Sebelum memejamkan mata supaya kusyu, sempat saya lirik yang di sebelah.
Ia sedang menerawang jauh ke depan, tempat patung Bunda Maria itu berada. Tak lama, malah dia yang duluan memejamkan mata.
Tanpa membuat tanda salib.
Ketika di tengah doa rosario yang sedang saya daraskan, mendadak telinga saya mendengar tangis tersedu-sedu. Rada ragu untuk memastikan suara itu. Tapi, ketika lebih jelas, saya "pause" dahulu doa rosario untuk memastikan suara tangis itu.
Ternyata si teman sedang menangis tersedu-sedu sembari menutupi wajahnya.Meski tidak terlalu banyak orang di sekitar kami, suara tangisnya itu s empat membuat yang ada melirik juga.Saya coba tenangkan sambil memberi tisyu.
"Maaf ya mengganggu doamu. Tiba-tiba saja aku merasa damai dan bahagia lalu keluar air mata ini," ujarnya pelan diantara sisa tangis. "Habis ini temani aku beli buku doa dan rosarionya ya. Aku mau belajar doa-doa Katolik."
Saya kaget, "Lha?"
Dia mengangguk mantap. "Sudah lama aku tertarik ajaran Katolik. Terutama doa kepada Bunda Maria. Setelah ke sini, aku merasa tersentuh dan yakin dengan pilihanku. Minta tolong bantu cari tahu kalau mau pelajaran agamanya ya..."
Antara senang dan bingung juga saat itu.Bukankah dari saat berkenalan hingga dalam perjalanan kemari dia tidak pernah sekali pun mengutarakan niatnya itu? Saya juga kalau bercerita tentang kegiatan gereja, secara umum saja.

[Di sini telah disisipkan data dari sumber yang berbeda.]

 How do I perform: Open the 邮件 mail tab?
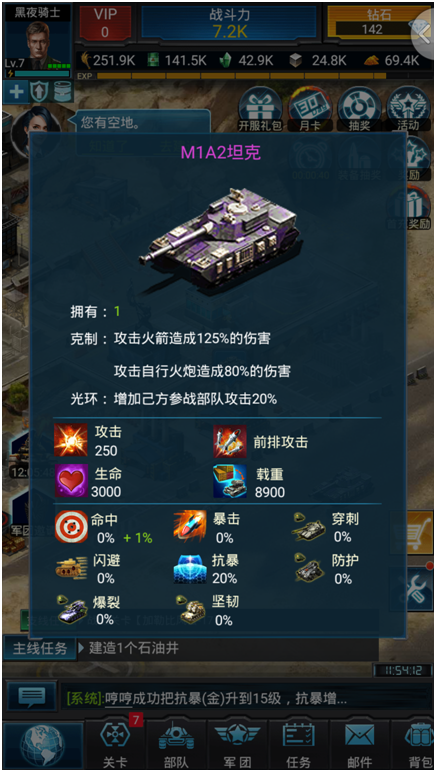(360, 745)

Nggak ada yang spesifik atau bahkan mencoba mengajaknya untuk coba mengenal ajaran Katolik.
Tapi, setelah kami dari Lembang, dia selalu mengingatkan saya untuk mencari tahu jadwal pelajaran agama Katolik.
Meski sempat meragu, bener apa nggak atas pilihannya, setahun kemudian dia resmi dibaptis menjadi Katolik.